What needs to be done: Copy out, exactly as written, only the line containing "Instruction: Click the 2.15" and the lines after it through the end of the records.

Supplied information:
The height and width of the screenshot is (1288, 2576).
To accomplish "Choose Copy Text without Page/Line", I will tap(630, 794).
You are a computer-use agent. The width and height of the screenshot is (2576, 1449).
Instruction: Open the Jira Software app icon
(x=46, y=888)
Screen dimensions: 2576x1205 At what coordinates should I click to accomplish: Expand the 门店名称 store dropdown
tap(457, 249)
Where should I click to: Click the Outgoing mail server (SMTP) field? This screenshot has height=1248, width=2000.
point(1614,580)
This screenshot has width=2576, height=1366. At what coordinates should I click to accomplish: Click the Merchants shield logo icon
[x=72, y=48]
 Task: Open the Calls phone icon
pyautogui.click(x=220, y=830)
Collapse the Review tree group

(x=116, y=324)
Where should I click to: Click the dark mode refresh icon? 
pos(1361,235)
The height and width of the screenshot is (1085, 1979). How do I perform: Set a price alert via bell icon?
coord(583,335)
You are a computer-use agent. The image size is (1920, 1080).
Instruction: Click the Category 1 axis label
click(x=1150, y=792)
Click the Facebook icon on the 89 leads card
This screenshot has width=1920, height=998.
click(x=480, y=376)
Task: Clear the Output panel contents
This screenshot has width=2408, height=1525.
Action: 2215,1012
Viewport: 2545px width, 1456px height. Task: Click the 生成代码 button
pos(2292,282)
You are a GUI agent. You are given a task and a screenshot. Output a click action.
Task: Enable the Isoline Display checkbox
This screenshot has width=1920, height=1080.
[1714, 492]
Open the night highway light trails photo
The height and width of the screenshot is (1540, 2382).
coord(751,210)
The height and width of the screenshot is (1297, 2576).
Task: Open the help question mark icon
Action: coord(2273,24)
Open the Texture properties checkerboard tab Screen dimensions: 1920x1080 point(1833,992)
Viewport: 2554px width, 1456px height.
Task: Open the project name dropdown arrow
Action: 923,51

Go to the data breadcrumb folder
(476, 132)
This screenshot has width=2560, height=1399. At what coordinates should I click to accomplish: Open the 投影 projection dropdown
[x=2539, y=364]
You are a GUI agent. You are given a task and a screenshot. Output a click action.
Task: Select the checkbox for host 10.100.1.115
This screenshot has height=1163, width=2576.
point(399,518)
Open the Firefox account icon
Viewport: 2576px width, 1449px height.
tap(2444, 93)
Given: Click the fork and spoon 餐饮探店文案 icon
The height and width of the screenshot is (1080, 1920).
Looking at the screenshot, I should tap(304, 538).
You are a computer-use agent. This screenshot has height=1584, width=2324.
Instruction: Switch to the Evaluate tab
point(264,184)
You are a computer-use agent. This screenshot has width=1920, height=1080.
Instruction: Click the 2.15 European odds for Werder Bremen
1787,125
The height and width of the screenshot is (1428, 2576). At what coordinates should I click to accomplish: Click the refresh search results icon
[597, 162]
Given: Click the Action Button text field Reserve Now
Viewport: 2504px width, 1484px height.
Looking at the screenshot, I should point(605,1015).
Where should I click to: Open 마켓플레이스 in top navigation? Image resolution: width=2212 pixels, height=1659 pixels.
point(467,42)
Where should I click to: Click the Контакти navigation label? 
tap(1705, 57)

Response to the exercise:
Instruction: Click the 2.15 European odds for Werder Bremen
1787,125
The height and width of the screenshot is (1428, 2576). At what coordinates should I click to accomplish: Click the refresh search results icon
[597, 162]
Given: Click the Action Button text field Reserve Now
Viewport: 2504px width, 1484px height.
Looking at the screenshot, I should point(605,1015).
Where should I click to: Open 마켓플레이스 in top navigation? Image resolution: width=2212 pixels, height=1659 pixels.
point(467,42)
Where should I click to: Click the Контакти navigation label? 
tap(1705, 57)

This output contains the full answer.